Abstract
We have operated on nine patients with a prepontine epidermoid extending to the bilateral
cistern or the unilateral middle fossa using the anterior transpetrosal approach since
1986. The preoperative symptoms were unilateral trigeminal neuralgia, hearing disturbance,
gait disturbance, double vision, facial hypesthesia, hemifacial spasm, and dysphagia.
The most common neurological sign was unilateral trigeminal nerve disturbance. In
two patients with useful hearing preoperatively lost, the labyrinth and mastoid air
cells as well as the petrous apex were resected to extend the surgical field. Tumors
were totally removed, except for capsules that were tightly adhered to the brain stem,
cranial nerve, and vessels. The trigeminal neuralgia, hemifacial spasm, and dysphagia
disappeared, but double vision improved only one out of three cases, and facial hypesthesia
was unchanged in all cases. There were no postoperative deaths. New abducens palsy
appeared in four cases and cerebrospinal fluid (CSF) leakage appeared in three cases
postoperatively, but later these symptoms disappeared.

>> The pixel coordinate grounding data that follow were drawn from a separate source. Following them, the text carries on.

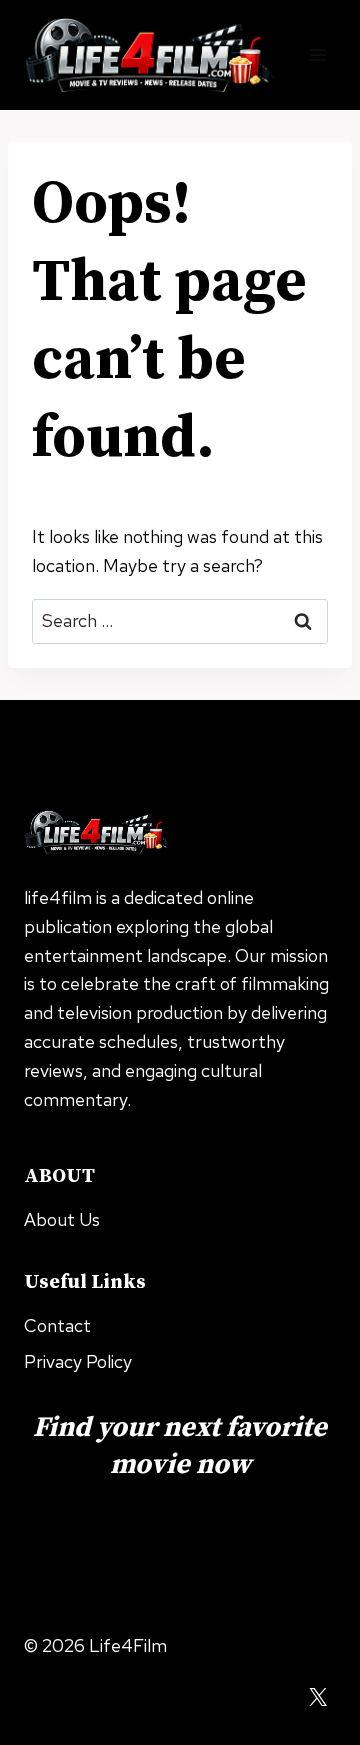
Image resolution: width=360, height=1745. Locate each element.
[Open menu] (317, 54)
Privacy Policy (78, 1361)
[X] (318, 1697)
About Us (62, 1219)
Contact (57, 1325)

In one case, postoperative
chemical meningitis developed, and a ventricular shunt was required later to treat
hydrocephalus. Postoperative follow-up, an average of 5,7 years, did not show any
increases in any of the tumors. Based on our experience, we conclude that the anterior
transpetrosal approach is more useful than the retromastoid suboccipital approach
to resect the epidermoid located mainly in the prepontine cistern.